Later, Zakotnik et al.[23] also reported a commercial scale process (120 kg/batch) that completely recovers the properties of the starting Nd–Fe–B sintered magnet scraps by tuning chemical compositions. They produced magnets that can meet a wide variety of end-user applications. Sepehri-Amin et al.[24] also reported recycling of 100 kg/batch of Nd–Fe–B sintered magnet wastes by the addition of Nd6Dy21Co19Cu2.5Fe alloy powders as the grain boundary phase. The addition of the alloy powders resulted in Hcj = 2.36 T with Mr = 1.29 T in the recycled magnets. Microstructure studies showed that the addition of the powders increases the volume fraction of a metallic Nd-rich phase in the recycled magnets, which is responsible for the good magnetic properties of the recycled magnets.

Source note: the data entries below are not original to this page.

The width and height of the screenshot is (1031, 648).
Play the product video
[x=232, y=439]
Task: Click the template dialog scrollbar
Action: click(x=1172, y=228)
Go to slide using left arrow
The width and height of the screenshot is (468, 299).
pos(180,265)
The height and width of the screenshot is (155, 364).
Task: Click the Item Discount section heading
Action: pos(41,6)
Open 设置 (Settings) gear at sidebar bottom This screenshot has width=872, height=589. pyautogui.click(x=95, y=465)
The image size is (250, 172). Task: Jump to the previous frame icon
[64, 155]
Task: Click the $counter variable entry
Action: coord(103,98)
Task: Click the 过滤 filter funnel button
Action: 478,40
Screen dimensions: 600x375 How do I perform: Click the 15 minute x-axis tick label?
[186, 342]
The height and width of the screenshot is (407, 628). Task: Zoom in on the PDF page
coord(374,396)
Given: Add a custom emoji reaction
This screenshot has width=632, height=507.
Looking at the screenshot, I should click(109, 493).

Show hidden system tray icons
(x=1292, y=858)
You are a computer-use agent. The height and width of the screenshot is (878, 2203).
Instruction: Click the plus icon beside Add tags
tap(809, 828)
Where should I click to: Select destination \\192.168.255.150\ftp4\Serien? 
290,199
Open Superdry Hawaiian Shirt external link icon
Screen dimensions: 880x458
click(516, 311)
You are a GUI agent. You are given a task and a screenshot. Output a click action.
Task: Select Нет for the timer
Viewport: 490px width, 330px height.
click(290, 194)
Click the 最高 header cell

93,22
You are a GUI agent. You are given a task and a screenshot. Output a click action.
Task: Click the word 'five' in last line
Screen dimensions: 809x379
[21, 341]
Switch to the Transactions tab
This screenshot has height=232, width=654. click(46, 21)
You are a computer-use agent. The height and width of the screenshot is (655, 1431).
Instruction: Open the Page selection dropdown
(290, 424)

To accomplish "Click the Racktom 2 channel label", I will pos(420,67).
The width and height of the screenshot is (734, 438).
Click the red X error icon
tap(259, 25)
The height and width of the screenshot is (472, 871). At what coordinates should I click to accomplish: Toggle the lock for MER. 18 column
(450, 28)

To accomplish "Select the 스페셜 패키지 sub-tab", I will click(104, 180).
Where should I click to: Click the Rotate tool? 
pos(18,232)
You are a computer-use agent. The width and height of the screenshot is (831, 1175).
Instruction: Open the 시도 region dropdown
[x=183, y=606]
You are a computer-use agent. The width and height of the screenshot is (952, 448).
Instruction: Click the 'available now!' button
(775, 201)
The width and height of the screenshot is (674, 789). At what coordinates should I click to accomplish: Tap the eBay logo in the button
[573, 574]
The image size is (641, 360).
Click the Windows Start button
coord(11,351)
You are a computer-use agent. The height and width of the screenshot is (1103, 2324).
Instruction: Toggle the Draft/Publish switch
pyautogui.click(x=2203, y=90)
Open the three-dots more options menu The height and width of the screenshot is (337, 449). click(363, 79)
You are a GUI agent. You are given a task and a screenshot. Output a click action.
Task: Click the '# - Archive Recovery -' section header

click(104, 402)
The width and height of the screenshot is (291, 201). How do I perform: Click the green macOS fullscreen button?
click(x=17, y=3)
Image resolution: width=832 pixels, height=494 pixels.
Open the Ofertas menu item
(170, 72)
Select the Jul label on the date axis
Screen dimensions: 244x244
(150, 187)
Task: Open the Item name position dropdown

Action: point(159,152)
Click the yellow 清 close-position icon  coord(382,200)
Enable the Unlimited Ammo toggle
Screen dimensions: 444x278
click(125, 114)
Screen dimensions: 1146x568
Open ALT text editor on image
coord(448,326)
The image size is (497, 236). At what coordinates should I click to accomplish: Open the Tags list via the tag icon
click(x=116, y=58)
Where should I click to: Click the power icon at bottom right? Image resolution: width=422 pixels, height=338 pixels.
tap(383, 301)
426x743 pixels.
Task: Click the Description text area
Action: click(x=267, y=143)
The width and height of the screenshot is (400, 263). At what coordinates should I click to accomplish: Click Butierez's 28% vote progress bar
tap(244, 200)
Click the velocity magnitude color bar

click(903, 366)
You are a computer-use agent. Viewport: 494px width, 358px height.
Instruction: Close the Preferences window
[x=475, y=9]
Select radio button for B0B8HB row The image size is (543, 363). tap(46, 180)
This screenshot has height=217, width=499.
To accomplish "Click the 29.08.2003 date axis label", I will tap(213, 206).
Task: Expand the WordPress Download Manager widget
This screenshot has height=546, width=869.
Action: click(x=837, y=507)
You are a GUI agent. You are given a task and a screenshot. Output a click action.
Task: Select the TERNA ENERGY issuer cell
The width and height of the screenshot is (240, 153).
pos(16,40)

5. Concluding remarks and perspectives

Increasing environmental concern and price hike of the critical rare-earth elements such as Nd and Dy have promoted the recycling of rare-earth secondary resources from both end-of-life wastes and industrial wastes. As one of the most valuable and available rare-earth wastes, bulk Nd–Fe–B sintered magnet wastes have drawn considerable attention in the past two decades. As a result, numerous techniques have been developed to turn the wastes into recycled sintered magnets or magnetic powders/ribbons for bonded magnets. Substantial achievements have been made in terms of magnetic property recovery rate. Moreover, the overall properties of the recycled Nd–Fe–B sintered magnets have been demonstrated to be similar to those of the original magnets. It has been manifested that the recycling techniques are valuable in practical applications. Furthermore, several attempts have been made to recycle the magnet wastes on a mass production scale. Based on the progress, it is expected that the recycling of bulk Nd–Fe–B sintered magnet wastes will achieve three goals in the near future: first, to maximize the utilization efficiency of the wastes by means of further optimization of the current recycling techniques; second, to avoid or minimize the secondary pollution during the recycling process; third, to accomplish the standardization of mass production recycling technique and recycled products and to achieve large scale replacement of rare-earth primary resources with the secondary resources.